* [Stored data]

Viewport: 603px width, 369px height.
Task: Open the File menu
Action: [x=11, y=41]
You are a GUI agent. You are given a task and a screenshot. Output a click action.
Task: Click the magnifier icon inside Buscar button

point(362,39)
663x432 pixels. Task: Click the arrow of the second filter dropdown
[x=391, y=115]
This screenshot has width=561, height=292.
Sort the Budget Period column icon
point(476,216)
* * *
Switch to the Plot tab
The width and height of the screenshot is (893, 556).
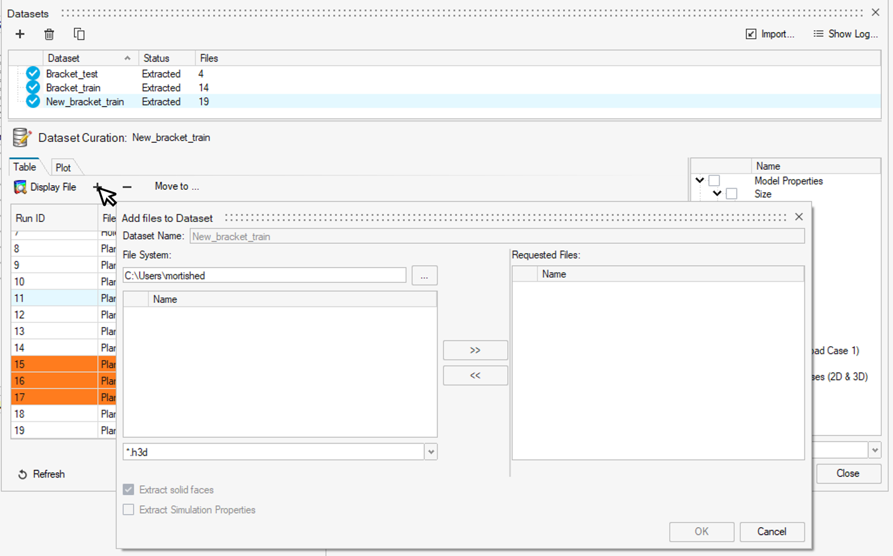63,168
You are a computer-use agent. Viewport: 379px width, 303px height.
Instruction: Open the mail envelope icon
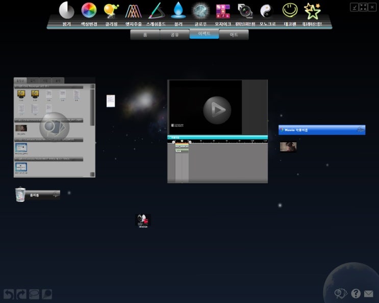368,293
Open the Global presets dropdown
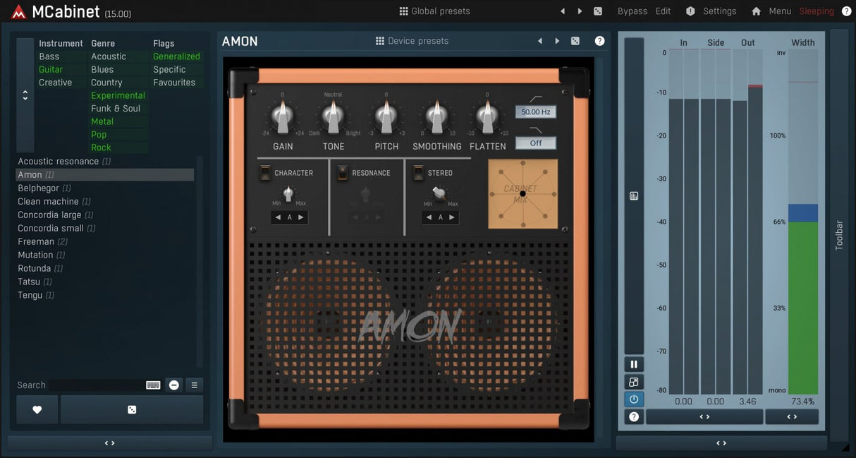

* [Task item]
Every line above in the stretch from the one with "Instruction: Open the mail envelope icon" through the one with "Open the Global presets dropdown" is to be transcribed exactly, ends included. No picture is copied.

* [Response for this exercise]
Instruction: Open the mail envelope icon
368,293
Open the Global presets dropdown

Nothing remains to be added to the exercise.